La storia della fotografia digitale comincia da lontano, precisamente dalla metà del secolo scorso. Nel 1957 fu la Kodak a creare il primo prototipo di macchina fotografica digitale: il suo superiore chiese a Steven Sasson, un venticinquenne ingegnere e ricercatore alla Eastman Kodak Company, di provare a trovare il modo di utilizzare in una fotocamera il CCD. Fu così che egli impresse su nastro digitale la foto del figlio di tre mesi di Russel Kirsch, assistente di laboratorio, usando il CCD della Fairchild Imaging.
Questa è considerata la prima foto digitale della storia, la cui risoluzione era di 0,01 megapixel; per catturare questa immagine in bianco e nero e registrare i suoi dati su cassetta si impiegarono circa 25 secondi.
L’invenzione fu talmente importante che Steven Sasson ha recentemente ricevuto il premio “Innovation Award” dalla rivista The Economist.
Nel 1978 depositò il brevetto e Kodak fece uscire il primo modello con questa tecnologia basata sui megapixel nel 1986. Contemporaneamente si diffuse la scannerizzazione digitale delle immagini, usata essenzialmente nelle maggiori redazioni giornalistiche e nelle agenzie; fra queste il primato va alla Associated Press, la prima a usare stabilmente il sistema AP Leaf Picture.
Il problema delle prime macchine digitali era però quello di essere molto ingombranti; con il passare degli anni vennero inventati modelli via via più piccoli e soprattutto più semplici da utilizzare. Tuttavia la fotografia elettronica non si è sviluppata rapidamente, come si pensava sarebbe accaduto in quegli anni; infatti fino alla seconda metà degli anni Novanta, nonostante le numerose sperimentazioni, nessuna casa di produzione ha prodotto macchine digitali su larga scala.
Solo verso il 1995 cominciarono a essere commercializzate delle macchine fotografiche digitali dal prezzo abbordabile e dalla qualità migliore, attirando quindi la fascia di mercato degli appassionati del computer e delle nuove tecnologie.

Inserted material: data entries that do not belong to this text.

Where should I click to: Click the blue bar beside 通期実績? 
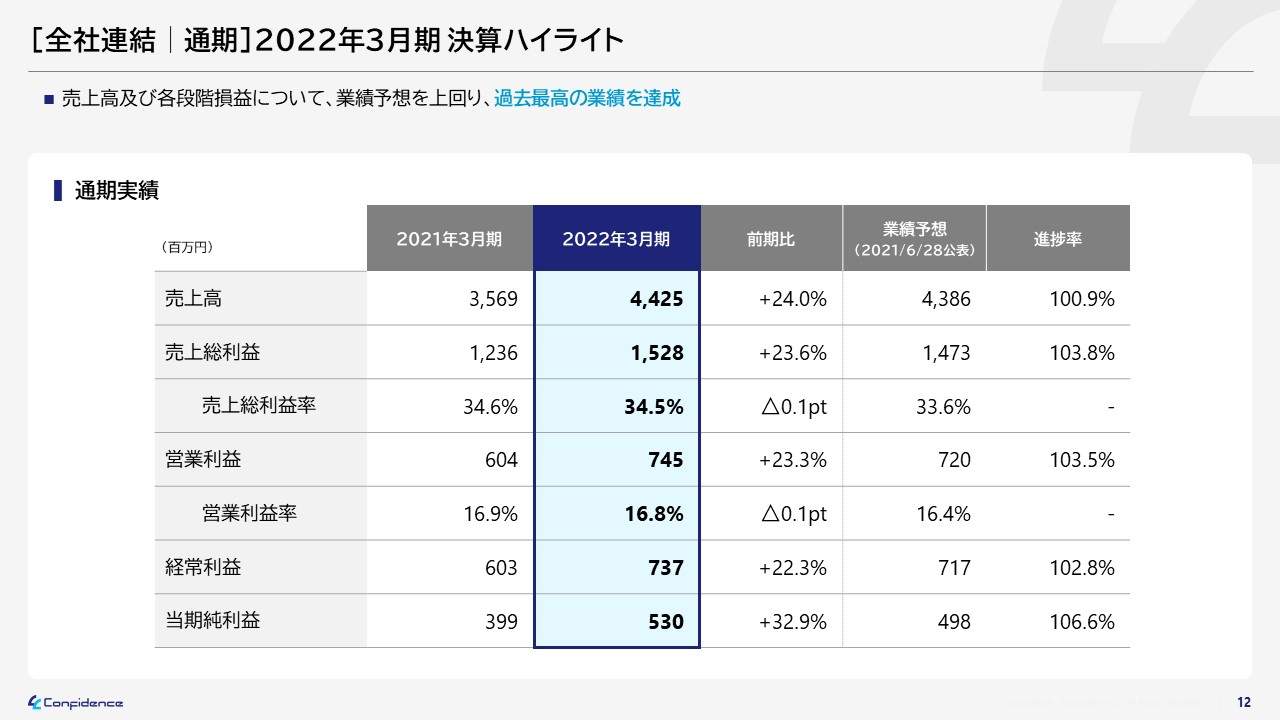coord(58,190)
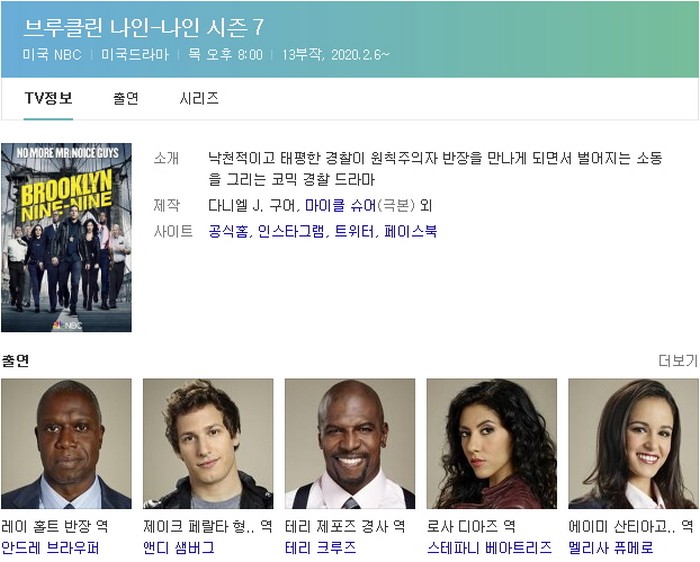The width and height of the screenshot is (700, 562).
Task: Open the 안드레 브라우퍼 name link
Action: 50,548
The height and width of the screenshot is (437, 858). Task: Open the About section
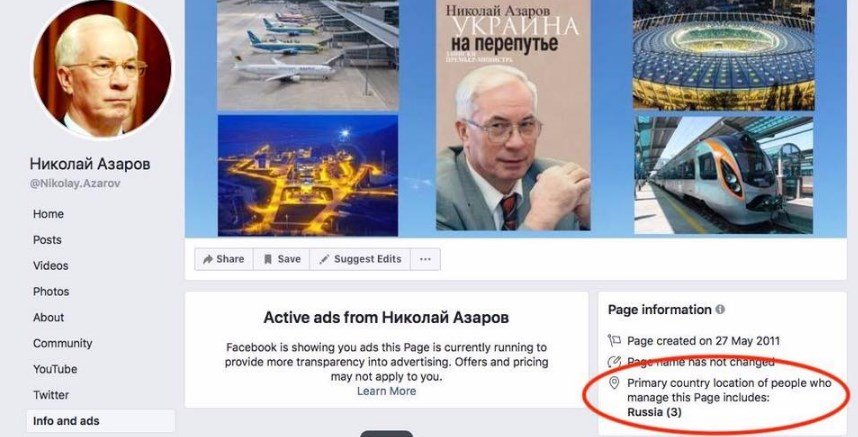(x=48, y=317)
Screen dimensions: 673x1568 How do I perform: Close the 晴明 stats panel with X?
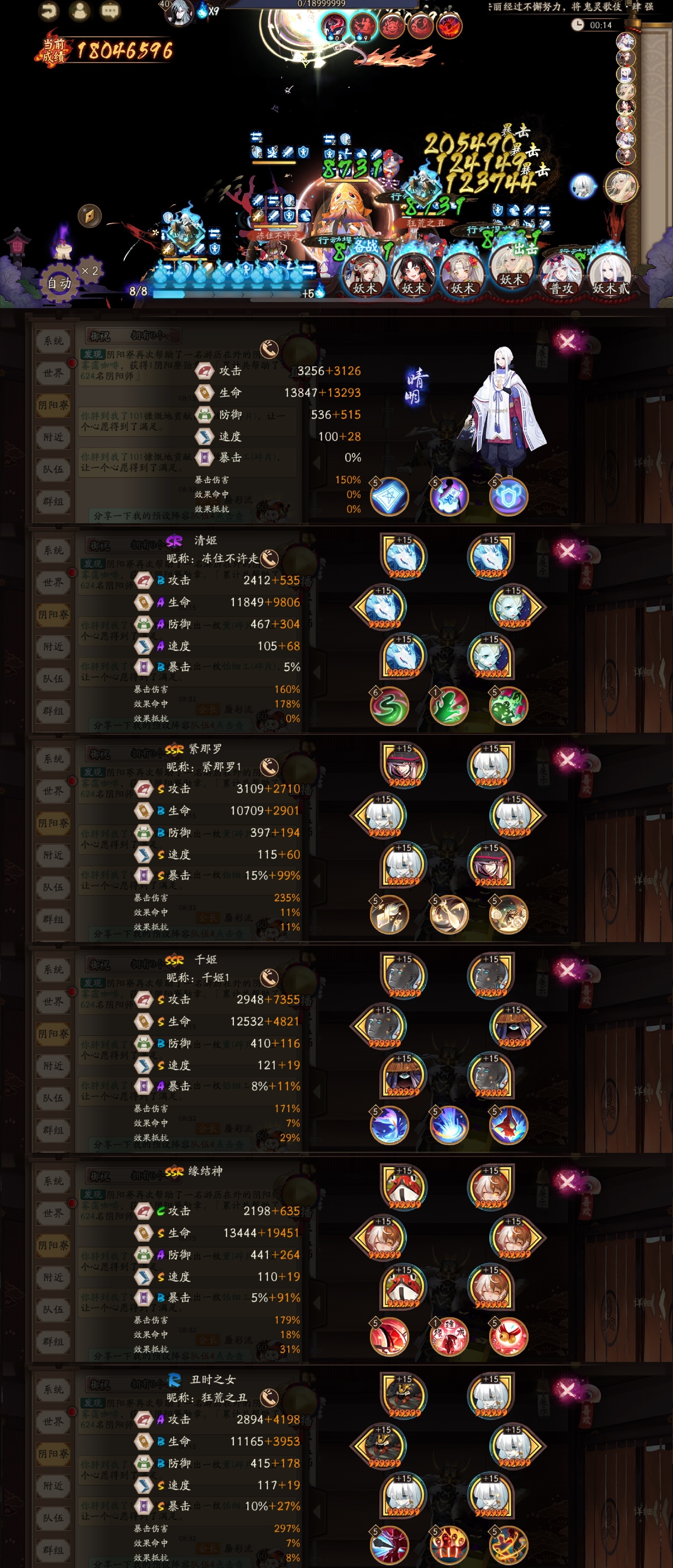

Il vero boom delle macchine digitali si ebbe con la messa in commercio di fotocamere compatte totalmente automatiche che permettevano di scattare una fotografia e di vedere immediatamente l’immagine sul piccolo monitor. Nel 2000 le fotocamere vendute superarono la sogli dei 10 milioni, stabilendo il primato della fotografia digitale su quella tradizionale.